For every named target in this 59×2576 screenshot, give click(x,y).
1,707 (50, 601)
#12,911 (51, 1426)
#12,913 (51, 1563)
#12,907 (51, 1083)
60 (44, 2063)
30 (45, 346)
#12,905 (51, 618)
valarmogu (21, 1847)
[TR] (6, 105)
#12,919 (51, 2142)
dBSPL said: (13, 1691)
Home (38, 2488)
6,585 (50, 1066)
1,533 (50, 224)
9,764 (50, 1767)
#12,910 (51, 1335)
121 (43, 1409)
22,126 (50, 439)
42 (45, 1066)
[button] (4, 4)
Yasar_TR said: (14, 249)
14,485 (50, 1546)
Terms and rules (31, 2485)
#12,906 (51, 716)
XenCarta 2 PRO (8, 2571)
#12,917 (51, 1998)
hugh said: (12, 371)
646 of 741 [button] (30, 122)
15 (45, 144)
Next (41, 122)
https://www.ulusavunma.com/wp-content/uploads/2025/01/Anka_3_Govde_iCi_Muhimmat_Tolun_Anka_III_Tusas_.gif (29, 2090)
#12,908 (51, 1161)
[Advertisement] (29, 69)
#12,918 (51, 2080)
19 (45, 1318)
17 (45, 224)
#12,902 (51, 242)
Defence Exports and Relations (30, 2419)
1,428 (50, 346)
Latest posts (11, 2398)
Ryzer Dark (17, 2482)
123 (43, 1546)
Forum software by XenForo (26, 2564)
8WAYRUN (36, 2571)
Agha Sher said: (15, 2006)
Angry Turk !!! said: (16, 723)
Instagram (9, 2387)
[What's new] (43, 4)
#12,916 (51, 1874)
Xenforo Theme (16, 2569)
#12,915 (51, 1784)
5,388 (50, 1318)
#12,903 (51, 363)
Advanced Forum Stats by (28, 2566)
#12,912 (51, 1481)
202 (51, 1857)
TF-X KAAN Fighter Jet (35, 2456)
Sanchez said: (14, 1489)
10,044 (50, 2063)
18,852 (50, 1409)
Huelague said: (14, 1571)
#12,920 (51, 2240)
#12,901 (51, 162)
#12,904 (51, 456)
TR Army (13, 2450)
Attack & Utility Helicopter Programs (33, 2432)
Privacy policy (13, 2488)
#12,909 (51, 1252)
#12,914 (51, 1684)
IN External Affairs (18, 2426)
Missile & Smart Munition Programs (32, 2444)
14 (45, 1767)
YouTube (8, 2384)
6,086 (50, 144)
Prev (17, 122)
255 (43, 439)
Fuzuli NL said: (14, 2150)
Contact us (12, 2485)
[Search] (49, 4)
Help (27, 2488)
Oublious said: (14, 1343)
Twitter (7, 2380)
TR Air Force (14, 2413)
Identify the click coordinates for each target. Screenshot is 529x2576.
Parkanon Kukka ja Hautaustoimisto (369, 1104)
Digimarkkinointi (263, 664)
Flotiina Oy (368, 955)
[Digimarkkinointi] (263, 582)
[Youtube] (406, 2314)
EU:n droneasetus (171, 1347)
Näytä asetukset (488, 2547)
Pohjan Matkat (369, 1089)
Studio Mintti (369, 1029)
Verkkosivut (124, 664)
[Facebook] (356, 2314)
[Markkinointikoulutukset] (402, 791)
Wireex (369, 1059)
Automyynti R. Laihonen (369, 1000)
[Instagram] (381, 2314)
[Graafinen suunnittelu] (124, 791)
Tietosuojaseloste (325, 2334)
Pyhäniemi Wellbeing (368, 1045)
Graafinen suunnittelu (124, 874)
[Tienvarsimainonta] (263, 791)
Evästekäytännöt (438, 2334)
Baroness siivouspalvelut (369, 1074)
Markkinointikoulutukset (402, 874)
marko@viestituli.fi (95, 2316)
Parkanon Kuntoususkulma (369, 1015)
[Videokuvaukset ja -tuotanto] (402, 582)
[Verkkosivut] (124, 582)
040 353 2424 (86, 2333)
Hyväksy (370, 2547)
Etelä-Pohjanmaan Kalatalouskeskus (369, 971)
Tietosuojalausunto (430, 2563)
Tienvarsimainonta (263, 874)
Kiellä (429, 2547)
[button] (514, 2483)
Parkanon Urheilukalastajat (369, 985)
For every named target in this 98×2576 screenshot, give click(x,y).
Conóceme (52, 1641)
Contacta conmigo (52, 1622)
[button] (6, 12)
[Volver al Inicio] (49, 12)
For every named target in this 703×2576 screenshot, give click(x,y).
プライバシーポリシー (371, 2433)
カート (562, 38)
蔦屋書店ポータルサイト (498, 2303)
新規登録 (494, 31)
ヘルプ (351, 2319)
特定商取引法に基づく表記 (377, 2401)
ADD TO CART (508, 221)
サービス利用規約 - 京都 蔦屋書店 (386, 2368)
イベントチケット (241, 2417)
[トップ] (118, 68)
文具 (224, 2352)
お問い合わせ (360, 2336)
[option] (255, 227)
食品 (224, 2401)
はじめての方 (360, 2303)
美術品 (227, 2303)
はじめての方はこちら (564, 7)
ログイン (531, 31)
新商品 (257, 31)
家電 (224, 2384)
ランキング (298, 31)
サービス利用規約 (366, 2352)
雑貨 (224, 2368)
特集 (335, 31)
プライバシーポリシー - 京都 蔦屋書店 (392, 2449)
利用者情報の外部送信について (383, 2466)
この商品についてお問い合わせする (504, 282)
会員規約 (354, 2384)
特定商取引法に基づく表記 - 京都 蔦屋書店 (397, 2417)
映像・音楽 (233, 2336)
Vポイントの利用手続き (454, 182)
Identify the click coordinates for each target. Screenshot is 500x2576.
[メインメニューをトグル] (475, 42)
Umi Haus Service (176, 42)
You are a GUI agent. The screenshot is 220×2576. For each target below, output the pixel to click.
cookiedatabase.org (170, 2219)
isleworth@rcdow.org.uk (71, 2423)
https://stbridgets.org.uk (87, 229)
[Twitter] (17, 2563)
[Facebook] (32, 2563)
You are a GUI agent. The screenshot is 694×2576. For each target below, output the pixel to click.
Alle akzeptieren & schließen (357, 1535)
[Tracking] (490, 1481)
_ _ _
From the line that contains "特集 (335, 31)" down to the last line of the material above, copy every line word for word, both ends included.

特集 (335, 31)
プライバシーポリシー - 京都 蔦屋書店 (392, 2449)
利用者情報の外部送信について (383, 2466)
この商品についてお問い合わせする (504, 282)
会員規約 (354, 2384)
特定商取引法に基づく表記 - 京都 蔦屋書店 (397, 2417)
映像・音楽 (233, 2336)
Vポイントの利用手続き (454, 182)
Identify the click coordinates for each target. Screenshot is 500x2576.
[メインメニューをトグル] (475, 42)
Umi Haus Service (176, 42)
You are a GUI agent. The screenshot is 220×2576. For each target below, output the pixel to click.
cookiedatabase.org (170, 2219)
isleworth@rcdow.org.uk (71, 2423)
https://stbridgets.org.uk (87, 229)
[Twitter] (17, 2563)
[Facebook] (32, 2563)
You are a GUI agent. The screenshot is 694×2576. For each target below, output the pixel to click.
Alle akzeptieren & schließen (357, 1535)
[Tracking] (490, 1481)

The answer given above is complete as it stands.